(RECORDED DATA Opens)

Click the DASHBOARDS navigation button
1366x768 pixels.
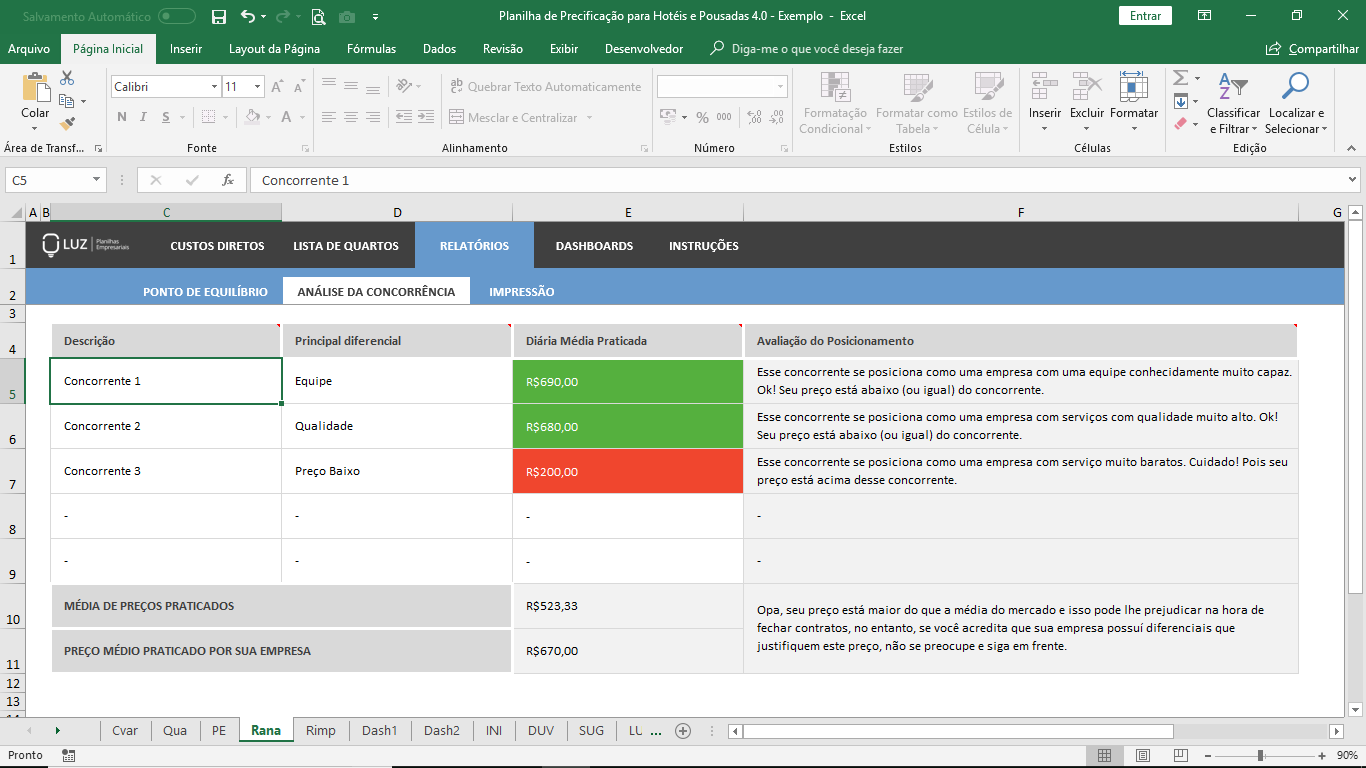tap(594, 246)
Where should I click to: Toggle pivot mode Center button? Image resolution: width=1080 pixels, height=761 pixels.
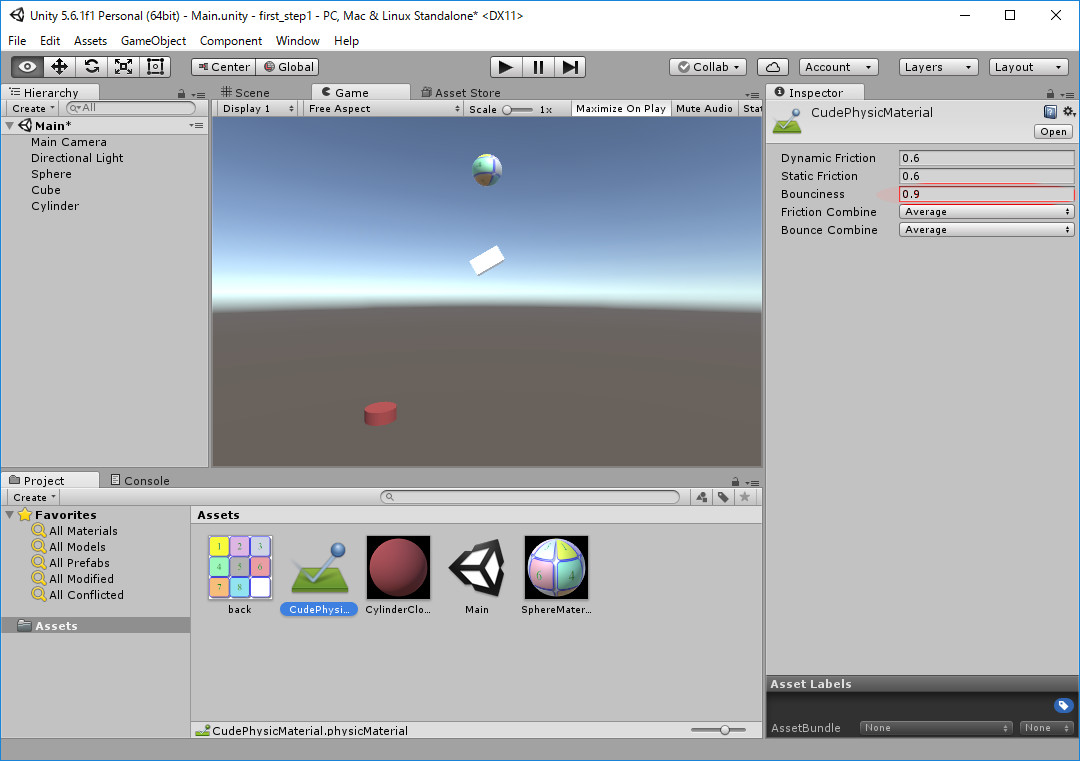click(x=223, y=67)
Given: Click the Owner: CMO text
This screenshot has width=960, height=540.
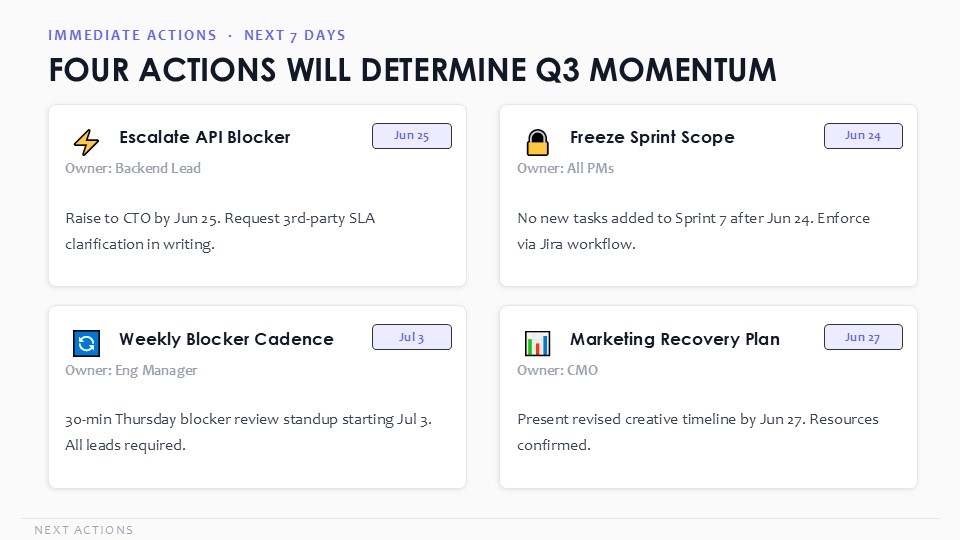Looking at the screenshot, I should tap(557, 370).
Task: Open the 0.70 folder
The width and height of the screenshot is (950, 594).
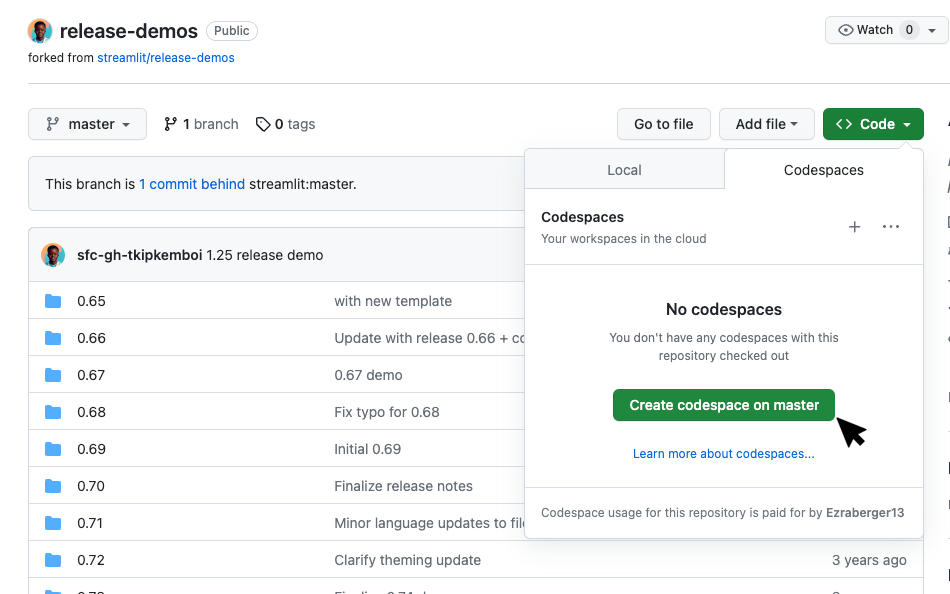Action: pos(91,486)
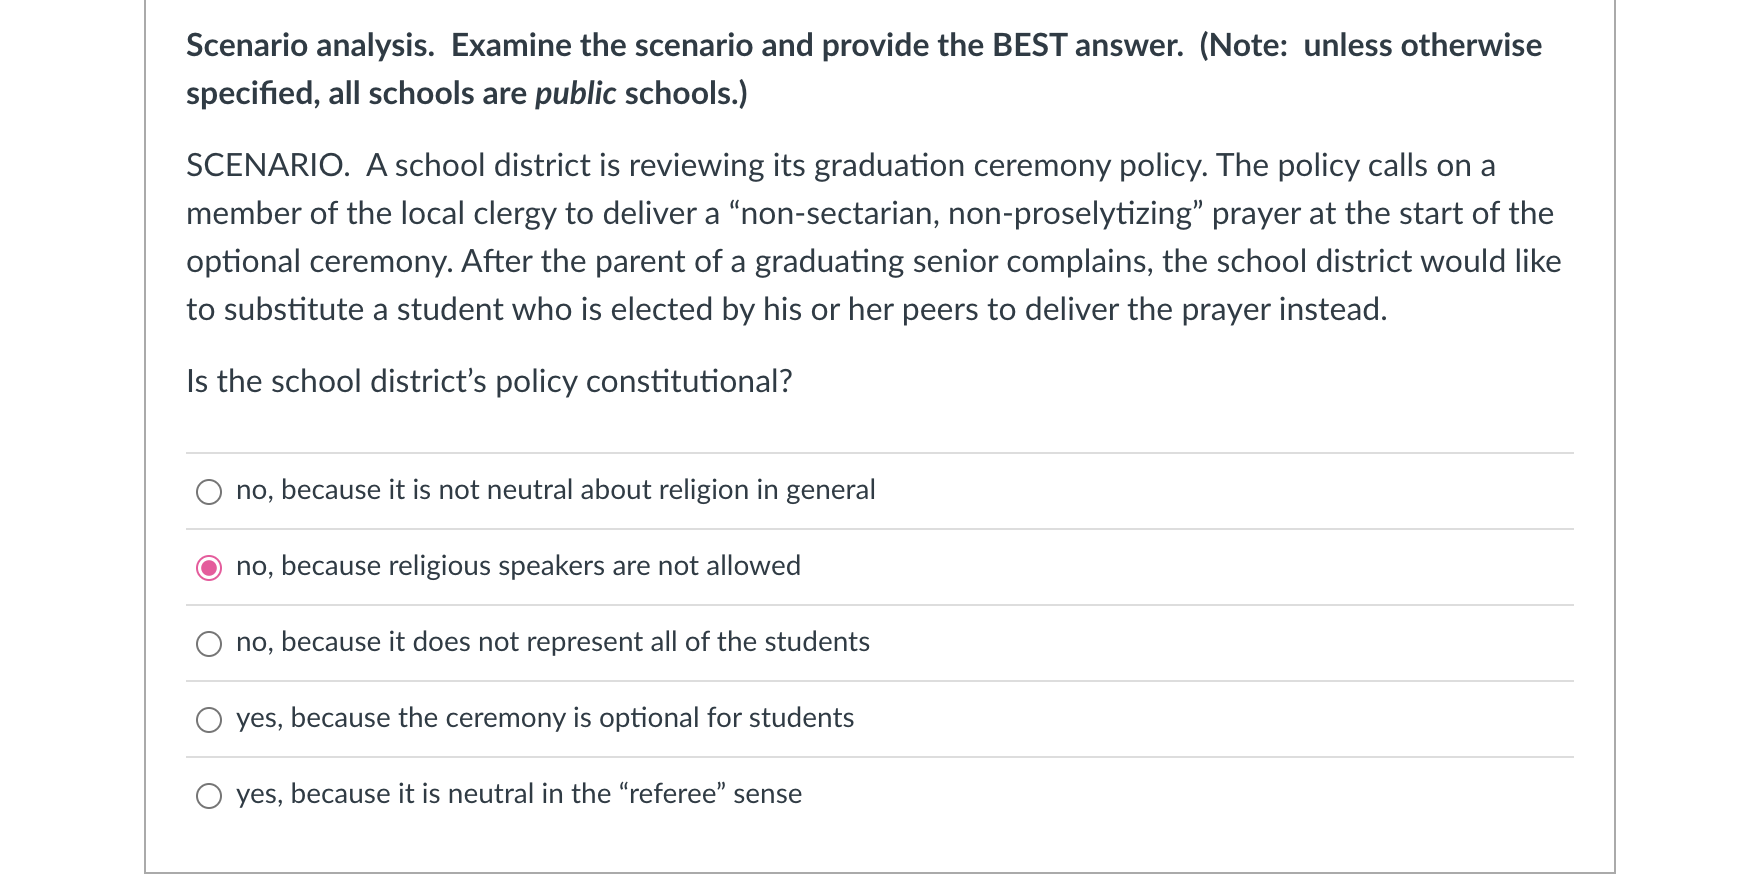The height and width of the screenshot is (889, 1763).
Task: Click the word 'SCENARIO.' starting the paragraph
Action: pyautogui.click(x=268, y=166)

(RECORDED DATA Closes)

— WHAT THE TASK REQUIRES —
Output everything in the records exactly, leaving pictures out.

— ANSWER BOX —
Click the DASHBOARDS navigation button
1366x768 pixels.
tap(594, 246)
Where should I click to: Toggle pivot mode Center button? Image resolution: width=1080 pixels, height=761 pixels.
click(x=223, y=67)
Given: Click the Owner: CMO text
This screenshot has width=960, height=540.
Looking at the screenshot, I should tap(557, 370).
Task: Open the 0.70 folder
The width and height of the screenshot is (950, 594).
Action: pos(91,486)
The height and width of the screenshot is (889, 1763).
Task: Click the word 'SCENARIO.' starting the paragraph
Action: pyautogui.click(x=268, y=166)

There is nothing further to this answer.